Another question emerges from that: Was the vitality of the chalkland valley communities dependent on a powerful overlord? Or could anything resembling the vivid communal life embodied in “the custom of the manor” have survived in a system that did not depend on hierarchy and dominance? Maybe not. Communities need to obey agreed laws, and those laws need to be imposed.

This, in the end, is surely the moral of the Pembrokes and their Wiltshire valleys. They were defending their own against an encroaching state. As individuals, they were clearly fallible, corrupt, self-seeking, vacillating, irresolute, irascible, and at times less than articulate. But their story is not about individualism; it is about their joint belief in a version of the communal, in which principles both of hierarchy and of mutuality were deeply embedded. That is a strange pairing to modern minds. We think that hierarchy is bound to be domineering, and that mutuality cannot have hierarchy as one of its elements.

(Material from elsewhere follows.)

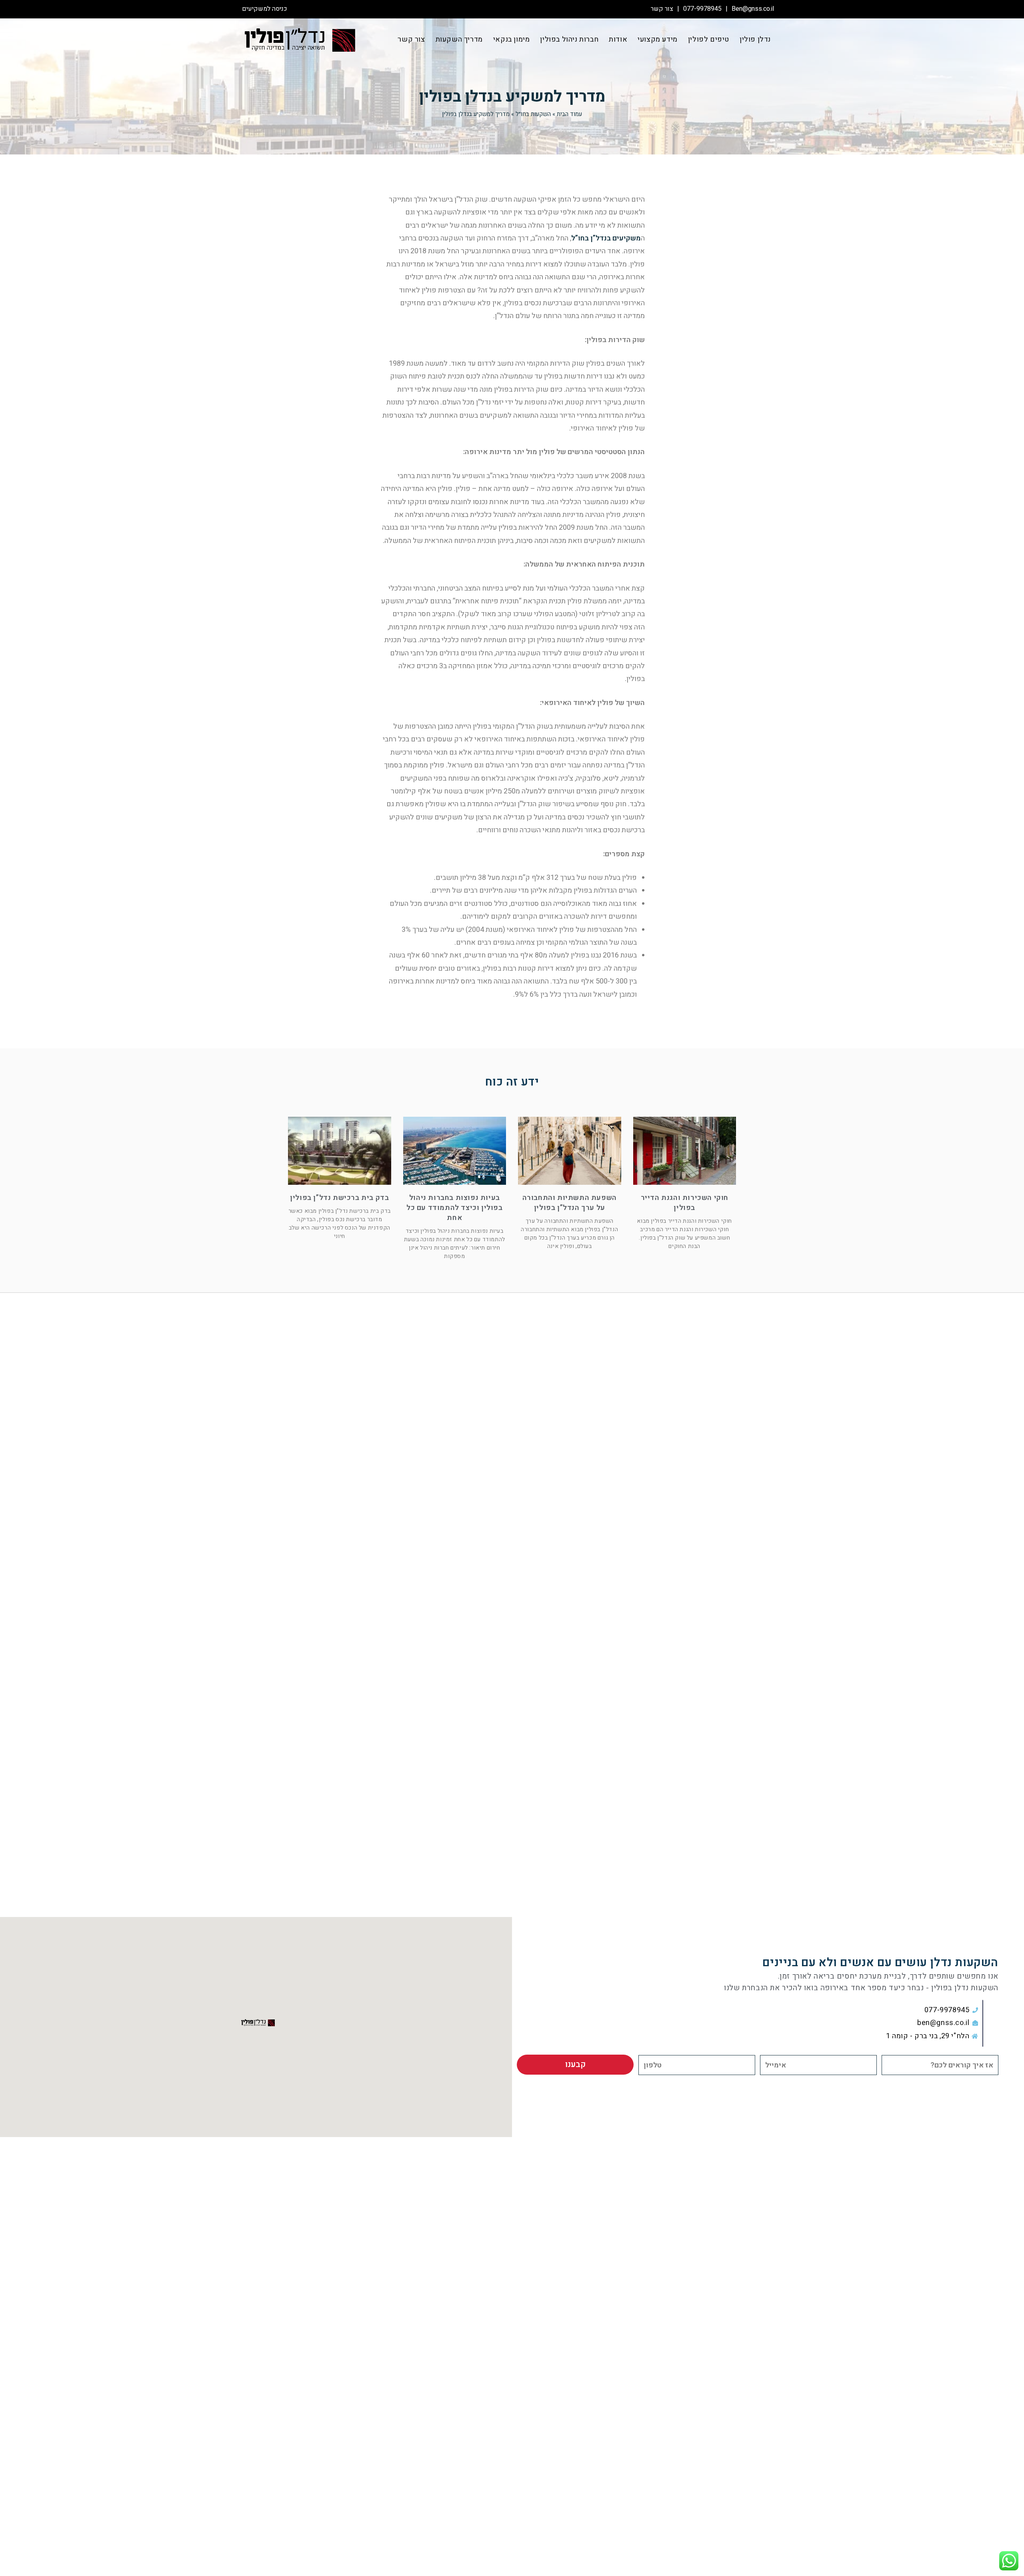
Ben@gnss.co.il (753, 9)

The virtue of the Arcadianism this book has described was that, in an evolved and balanced way, it understood how to accommodate these contradictory principles.

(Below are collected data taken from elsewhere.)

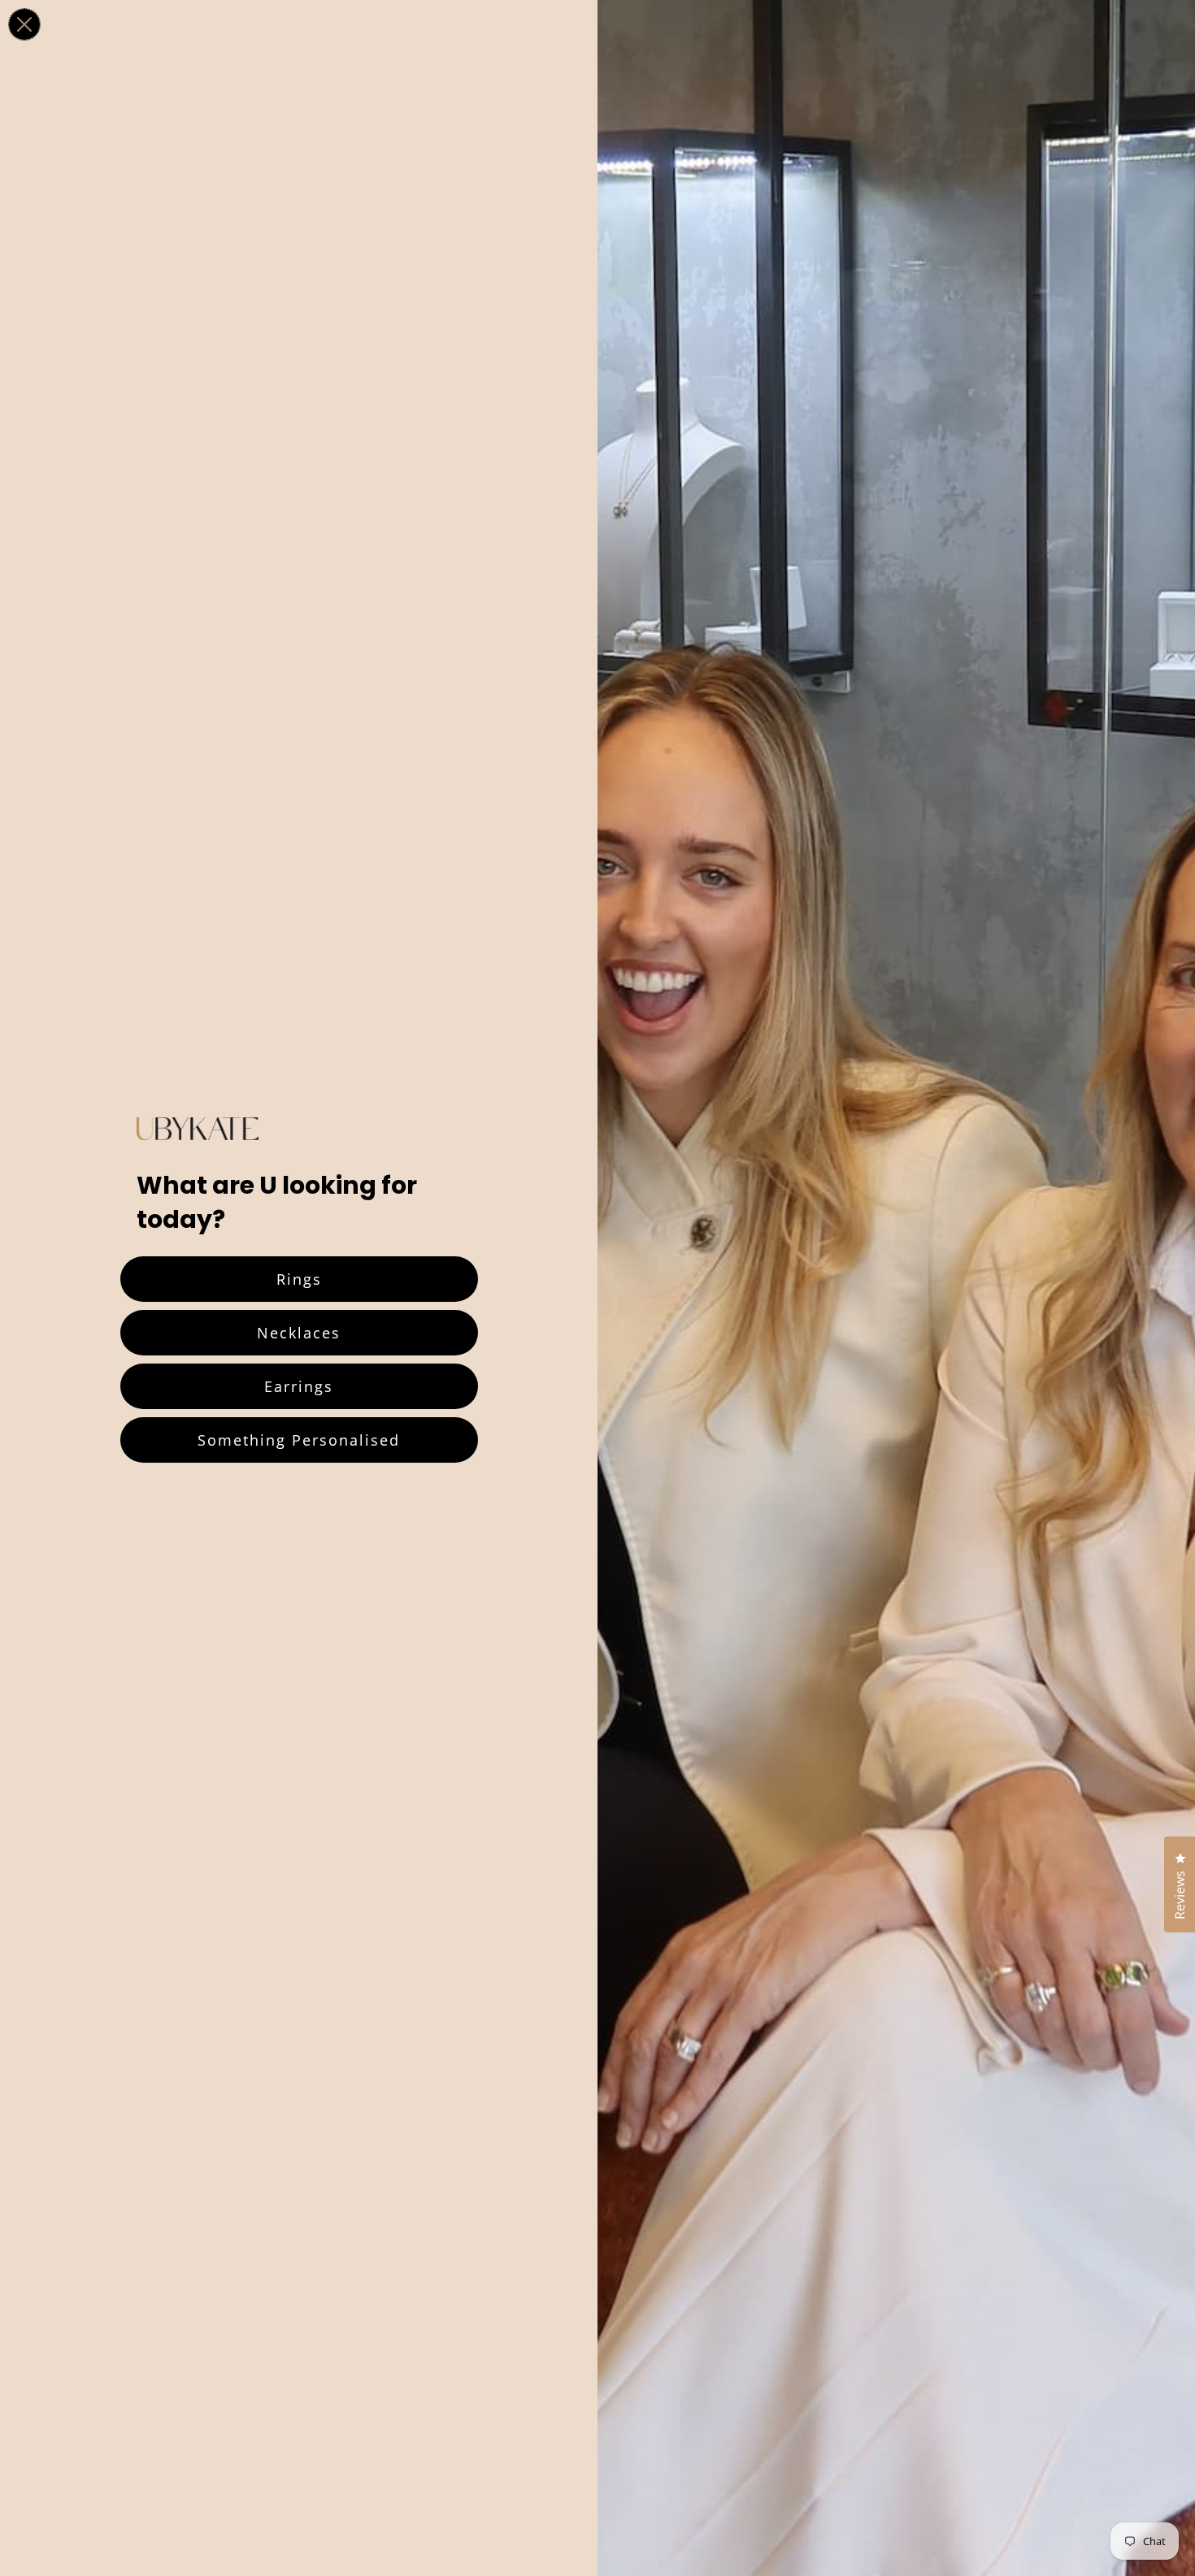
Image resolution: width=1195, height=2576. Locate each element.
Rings (299, 1279)
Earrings (298, 1386)
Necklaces (299, 1332)
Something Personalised (299, 1440)
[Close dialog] (24, 24)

It is important, of course, to recognize that those who were most energetic in promoting this system were those who benefited most from it. Did the poor really like the stasis and exclusion of the copyhold manor? Probably not. The eruption of popular anger and violence in the Civil War might well be seen as the expression of a rage whose origins were in generations of oppression and denial that the old system had imposed.

Nor is it likely that the elite rural idyll was something the Pembrokes’ tenants wholly subscribed to. George Herbert’s description of his parishioners as a dumb and sullen lot, scarcely dancing their way to the fields or church, must have some truth in it. Arcadianism didn’t always feel Arcadian if you were a member of the caste. Nor, importantly, were the people of these valleys unreconstructed rustics, as Herbert and others were tempted to describe them. The streets of Salisbury, until controlled and cleared by the city authorities, were as chaotic and frightening and as full of importuning and sometimes aggressive beggars as the streets of Calcutta. Much of the valley of the Nadder, to the west of the city, was busy with traffic and distinctly suburban in character by the early part of the seventeenth century.

So, for all the communal ideology, there is a divergence between the wish-fulfillment ideals of the Pembrokes and the reality of ordinary lives. The examples toward the end of this book of all the stresses and strains in the run-up to the Civil War—the seeking for market solutions to chronic poverty, the disobedience of communal laws, and the ever-present sense of violence and abuse—all that may well have occurred earlier, but the evidence has not survived. Documents from the Tudor decades are much thinner on the ground than those from the early seventeenth century, particularly the quarter sessions records, which survive in quantity only from the beginning of the reign of James I. The dream of perfection undoubtedly sheltered in its heart both a systematic limit placed on the individual and his liberties and a natural human effort to escape and resist that limitation.

It was an exploitative world: How, except by exploitation, could the earls have paid for their luxuries from the rents and fines of their copyhold tenants? But it was also a world that in its ideals and practice was alive with a sense of jointness, of a joint enterprise between the different connected parts of the social organism. It lived above all in its gatherings: at the village courts, at the masques and tournaments, at the hay harvest and the wheat harvest, at the plays in the candlelit halls, at the great funerals, and eventually at the desperate hilltop meetings during the Civil War. It is a world that has entirely disappeared, but one whose virtues disappeared with its faults.